======== Information shown ========

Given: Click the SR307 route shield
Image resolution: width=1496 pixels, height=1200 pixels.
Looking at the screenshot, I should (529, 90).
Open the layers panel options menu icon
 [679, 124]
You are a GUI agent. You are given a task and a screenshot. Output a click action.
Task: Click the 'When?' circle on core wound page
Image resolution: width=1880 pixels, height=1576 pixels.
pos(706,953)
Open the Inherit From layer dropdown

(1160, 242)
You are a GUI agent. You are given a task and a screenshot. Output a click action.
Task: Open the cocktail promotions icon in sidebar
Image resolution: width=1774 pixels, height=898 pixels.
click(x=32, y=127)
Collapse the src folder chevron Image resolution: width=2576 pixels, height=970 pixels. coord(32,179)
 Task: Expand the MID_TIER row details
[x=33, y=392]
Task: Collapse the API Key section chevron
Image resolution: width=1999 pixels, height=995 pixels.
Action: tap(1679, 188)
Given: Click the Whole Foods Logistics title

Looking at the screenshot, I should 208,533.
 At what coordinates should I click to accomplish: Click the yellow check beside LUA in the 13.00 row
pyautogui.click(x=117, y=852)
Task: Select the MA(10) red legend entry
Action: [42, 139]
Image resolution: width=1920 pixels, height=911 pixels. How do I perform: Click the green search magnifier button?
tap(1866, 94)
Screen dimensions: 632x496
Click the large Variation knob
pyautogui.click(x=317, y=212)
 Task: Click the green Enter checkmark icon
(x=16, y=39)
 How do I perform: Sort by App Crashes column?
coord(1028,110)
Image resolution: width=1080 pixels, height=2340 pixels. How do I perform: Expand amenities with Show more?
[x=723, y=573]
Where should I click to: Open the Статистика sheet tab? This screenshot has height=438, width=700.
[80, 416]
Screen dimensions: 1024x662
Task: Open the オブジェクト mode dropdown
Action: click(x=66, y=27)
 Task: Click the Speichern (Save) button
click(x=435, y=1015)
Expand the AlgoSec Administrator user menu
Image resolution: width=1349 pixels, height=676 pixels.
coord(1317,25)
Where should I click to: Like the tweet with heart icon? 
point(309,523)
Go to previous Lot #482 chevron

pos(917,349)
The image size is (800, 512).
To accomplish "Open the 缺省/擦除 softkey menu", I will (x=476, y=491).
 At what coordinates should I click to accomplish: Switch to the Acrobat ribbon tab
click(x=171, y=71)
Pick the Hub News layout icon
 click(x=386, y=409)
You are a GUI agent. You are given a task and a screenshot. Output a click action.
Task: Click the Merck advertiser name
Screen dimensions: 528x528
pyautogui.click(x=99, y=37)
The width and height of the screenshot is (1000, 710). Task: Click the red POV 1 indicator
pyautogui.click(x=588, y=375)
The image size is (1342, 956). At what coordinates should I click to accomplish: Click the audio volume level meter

========

__What is required__: Copy every record verbatim.

__Reply to the exercise__:
Given: Click the SR307 route shield
Image resolution: width=1496 pixels, height=1200 pixels.
Looking at the screenshot, I should (529, 90).
Open the layers panel options menu icon
 [679, 124]
You are a GUI agent. You are given a task and a screenshot. Output a click action.
Task: Click the 'When?' circle on core wound page
Image resolution: width=1880 pixels, height=1576 pixels.
pos(706,953)
Open the Inherit From layer dropdown

(1160, 242)
You are a GUI agent. You are given a task and a screenshot. Output a click action.
Task: Open the cocktail promotions icon in sidebar
Image resolution: width=1774 pixels, height=898 pixels.
click(x=32, y=127)
Collapse the src folder chevron Image resolution: width=2576 pixels, height=970 pixels. coord(32,179)
 Task: Expand the MID_TIER row details
[x=33, y=392]
Task: Collapse the API Key section chevron
Image resolution: width=1999 pixels, height=995 pixels.
Action: tap(1679, 188)
Given: Click the Whole Foods Logistics title

Looking at the screenshot, I should 208,533.
 At what coordinates should I click to accomplish: Click the yellow check beside LUA in the 13.00 row
pyautogui.click(x=117, y=852)
Task: Select the MA(10) red legend entry
Action: [42, 139]
Image resolution: width=1920 pixels, height=911 pixels. How do I perform: Click the green search magnifier button?
tap(1866, 94)
Screen dimensions: 632x496
Click the large Variation knob
pyautogui.click(x=317, y=212)
 Task: Click the green Enter checkmark icon
(x=16, y=39)
 How do I perform: Sort by App Crashes column?
coord(1028,110)
Image resolution: width=1080 pixels, height=2340 pixels. How do I perform: Expand amenities with Show more?
[x=723, y=573]
Where should I click to: Open the Статистика sheet tab? This screenshot has height=438, width=700.
[80, 416]
Screen dimensions: 1024x662
Task: Open the オブジェクト mode dropdown
Action: click(x=66, y=27)
 Task: Click the Speichern (Save) button
click(x=435, y=1015)
Expand the AlgoSec Administrator user menu
Image resolution: width=1349 pixels, height=676 pixels.
coord(1317,25)
Where should I click to: Like the tweet with heart icon? 
point(309,523)
Go to previous Lot #482 chevron

pos(917,349)
The image size is (800, 512).
To accomplish "Open the 缺省/擦除 softkey menu", I will (x=476, y=491).
 At what coordinates should I click to accomplish: Switch to the Acrobat ribbon tab
click(x=171, y=71)
Pick the Hub News layout icon
 click(x=386, y=409)
You are a GUI agent. You are given a task and a screenshot. Output a click action.
Task: Click the Merck advertiser name
Screen dimensions: 528x528
pyautogui.click(x=99, y=37)
The width and height of the screenshot is (1000, 710). Task: Click the red POV 1 indicator
pyautogui.click(x=588, y=375)
The image size is (1342, 956). At what coordinates should I click to accomplish: Click the audio volume level meter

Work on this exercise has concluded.